▶ _INSTRUCTIONS FOR THE TASK_:
All of the entries need to be copied character for character.

▶ _DATA TO PROCESS_:
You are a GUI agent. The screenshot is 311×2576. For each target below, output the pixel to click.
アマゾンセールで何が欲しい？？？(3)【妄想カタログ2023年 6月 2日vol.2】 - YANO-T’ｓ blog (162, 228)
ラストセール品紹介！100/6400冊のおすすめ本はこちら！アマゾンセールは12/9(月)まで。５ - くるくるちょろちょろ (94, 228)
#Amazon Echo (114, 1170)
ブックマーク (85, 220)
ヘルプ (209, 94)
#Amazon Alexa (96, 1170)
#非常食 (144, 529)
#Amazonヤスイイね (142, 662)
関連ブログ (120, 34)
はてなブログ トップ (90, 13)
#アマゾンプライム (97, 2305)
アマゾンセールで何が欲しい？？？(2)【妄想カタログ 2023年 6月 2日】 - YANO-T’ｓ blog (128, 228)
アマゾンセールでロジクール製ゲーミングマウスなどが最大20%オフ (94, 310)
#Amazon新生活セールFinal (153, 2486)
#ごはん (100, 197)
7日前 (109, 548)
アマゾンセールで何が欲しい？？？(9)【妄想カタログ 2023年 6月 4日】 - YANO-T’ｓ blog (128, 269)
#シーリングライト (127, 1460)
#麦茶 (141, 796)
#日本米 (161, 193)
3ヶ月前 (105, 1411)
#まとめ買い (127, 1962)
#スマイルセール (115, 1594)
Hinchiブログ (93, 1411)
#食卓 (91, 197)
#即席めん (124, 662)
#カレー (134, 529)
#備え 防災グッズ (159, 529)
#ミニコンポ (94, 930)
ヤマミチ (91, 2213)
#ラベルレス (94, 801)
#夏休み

▶ _OUTPUT BELOW_:
You are a GUI agent. The screenshot is 311×2576. For each target below, output the pixel to click.
アマゾンセールで何が欲しい？？？(3)【妄想カタログ2023年 6月 2日vol.2】 - YANO-T’ｓ blog (162, 228)
ラストセール品紹介！100/6400冊のおすすめ本はこちら！アマゾンセールは12/9(月)まで。５ - くるくるちょろちょろ (94, 228)
#Amazon Echo (114, 1170)
ブックマーク (85, 220)
ヘルプ (209, 94)
#Amazon Alexa (96, 1170)
#非常食 (144, 529)
#Amazonヤスイイね (142, 662)
関連ブログ (120, 34)
はてなブログ トップ (90, 13)
#アマゾンプライム (97, 2305)
アマゾンセールで何が欲しい？？？(2)【妄想カタログ 2023年 6月 2日】 - YANO-T’ｓ blog (128, 228)
アマゾンセールでロジクール製ゲーミングマウスなどが最大20%オフ (94, 310)
#Amazon新生活セールFinal (153, 2486)
#ごはん (100, 197)
7日前 (109, 548)
アマゾンセールで何が欲しい？？？(9)【妄想カタログ 2023年 6月 4日】 - YANO-T’ｓ blog (128, 269)
#シーリングライト (127, 1460)
#麦茶 (141, 796)
#日本米 (161, 193)
3ヶ月前 (105, 1411)
#まとめ買い (127, 1962)
#スマイルセール (115, 1594)
Hinchiブログ (93, 1411)
#食卓 (91, 197)
#即席めん (124, 662)
#カレー (134, 529)
#備え 防災グッズ (159, 529)
#ミニコンポ (94, 930)
ヤマミチ (91, 2213)
#ラベルレス (94, 801)
#夏休み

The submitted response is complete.